Dans une actualité saturée par une confrontation Etats-Unis-Iran évitée de justesse, la Syrie fait figure d’oubliée. Comme si politiques, médias et opinions avaient par lassitude tourné la page de la Syrie.

Certes, le sort du conflit syrien est scellé depuis l’intervention russo-iranienne de septembre 2015, celle-là même que le général iranien Ghassem Soleimani, éliminé par les Américains le 3 janvier à Bagdad, avait contribué à mettre en place avec Moscou. La Russie, pour des raisons géopolitiques globales, a mis le régime de Damas sur la voie de la reconquête territoriale de la majeure partie du pays par la restructuration de l’armée syrienne et grâce à l’intervention des milices pro-iraniennes.

En décembre 2016, la chute d’Alep a marqué un tournant avec des souffrances terribles pour les Syriens qu’illustre le film Pour Sama, de Waad Al-Kateab et Edward Watts. En 2018-2019, le régime a progressivement repris le contrôle de la plus grande partie du territoire, sauf le Nord-Est, sous administration autonome kurdo-arabe, et le Nord-Ouest. Malgré tout cela, la Syrie ne peut être oubliée ou considérée comme peine perdue par les politiques.

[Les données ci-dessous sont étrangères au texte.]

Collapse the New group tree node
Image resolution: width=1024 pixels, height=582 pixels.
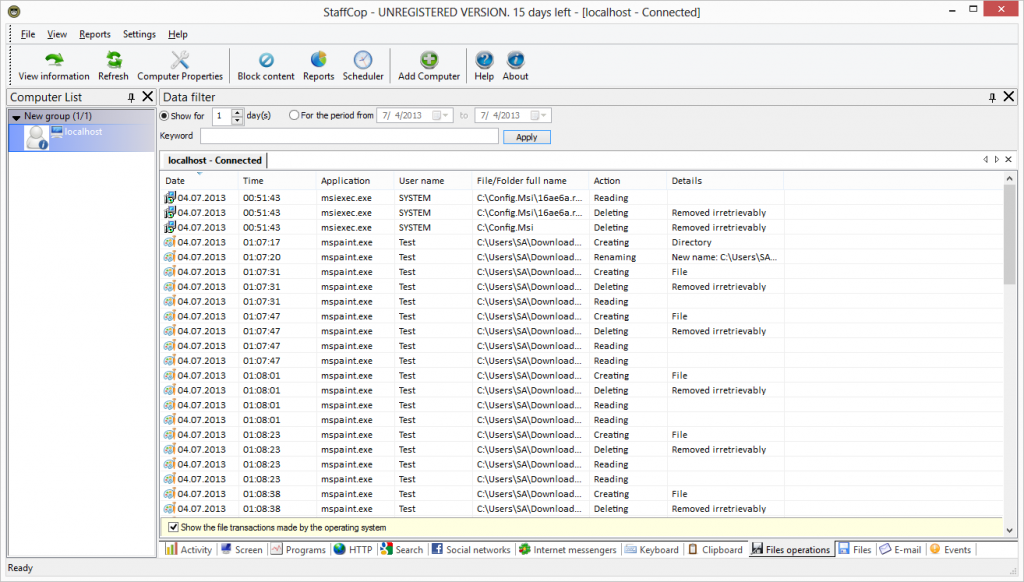coord(16,117)
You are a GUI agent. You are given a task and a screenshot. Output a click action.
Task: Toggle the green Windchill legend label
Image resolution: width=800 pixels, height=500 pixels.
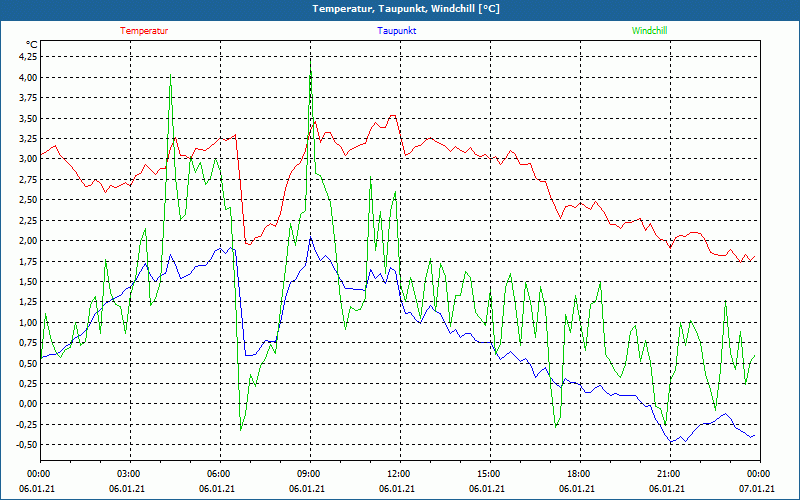pyautogui.click(x=649, y=31)
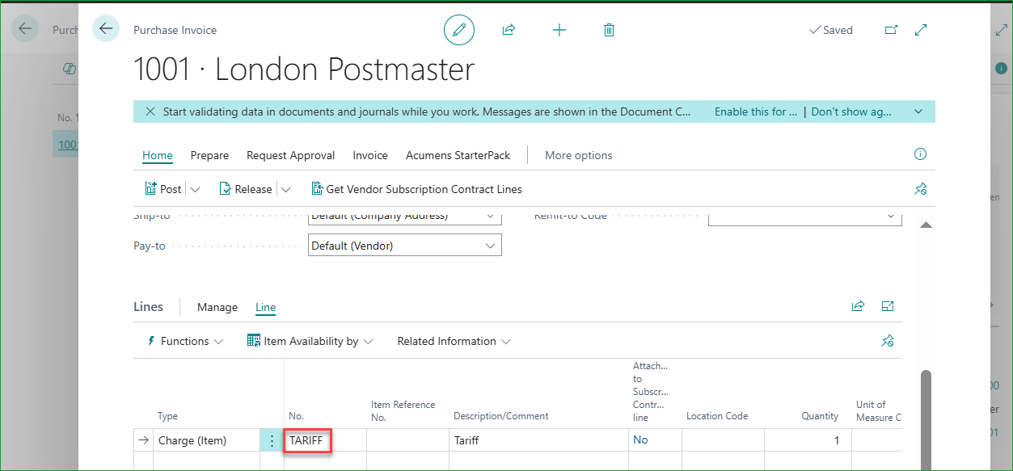Click the Don't show again link
The image size is (1013, 471).
pyautogui.click(x=851, y=112)
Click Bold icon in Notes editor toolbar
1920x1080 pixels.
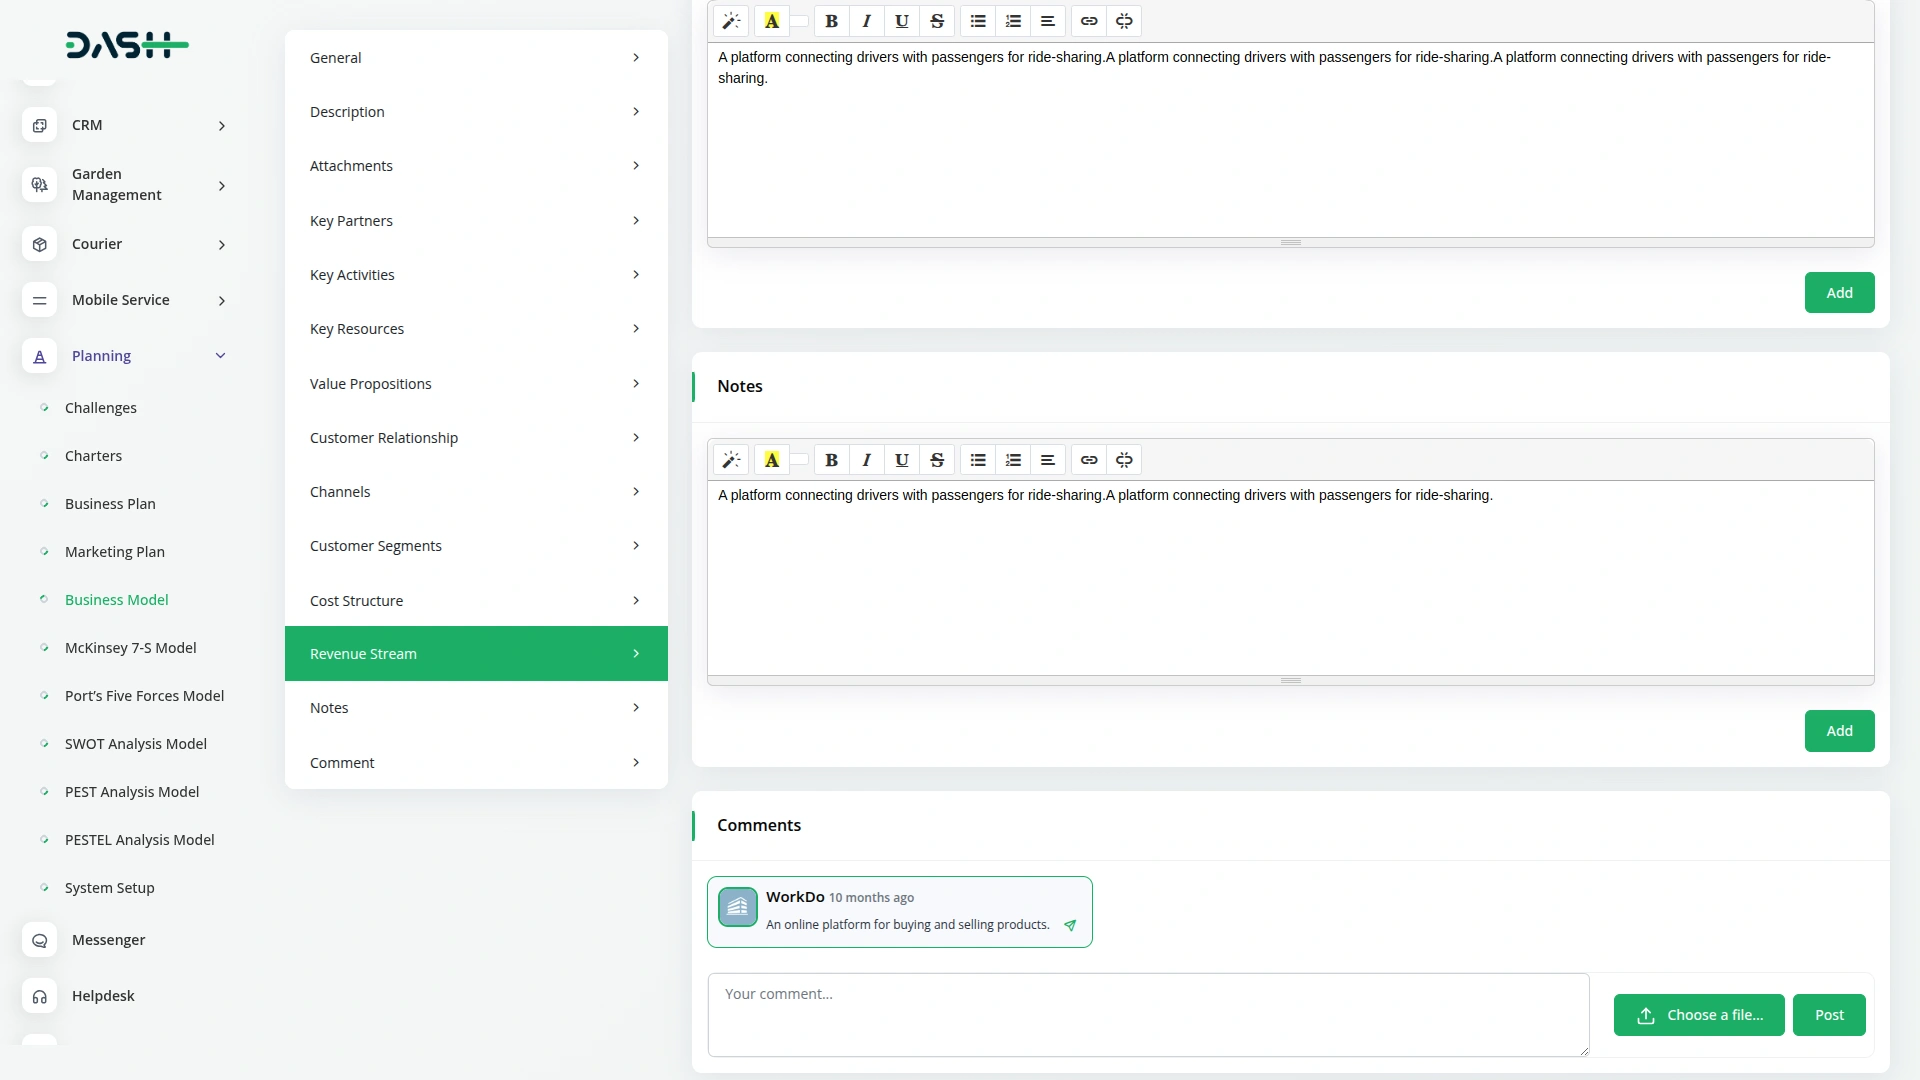831,460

Une situation humanitaire dramatique

D’une part, si la guerre en Syrie est terminée, celle régionale autour de la Syrie continue avec son lot de destructions, déplacements de populations et souffrances humaines. Après l’opération turque début octobre puis le tweet de retrait des forces américaines de Donald Trump, le sort du Nord-Est n’est pas totalement scellé malgré les déploiements partiels russes et de l’armée syrienne. Des négociations sont en cours, le groupe kurde (PYD-SDF) qui tient cette zone essayant de sauver l’autonomie par-delà son accord militaire avec Damas.

Donald Trump n’a accepté de limiter le retrait des forces américaines du Nord-Est que pour protéger le pétrole de l’administration autonome kurdo-arabe car, selon ses mots, « j’aime le pétrole ». Surtout dans le Nord-Ouest, après une première offensive entre avril 2019 et octobre 2019, le régime a relancé fin décembre sa reconquête. Les bombardements sont terribles, des villes ont été vidées, 312 000 personnes ont été déplacées et la situation humanitaire est dramatique.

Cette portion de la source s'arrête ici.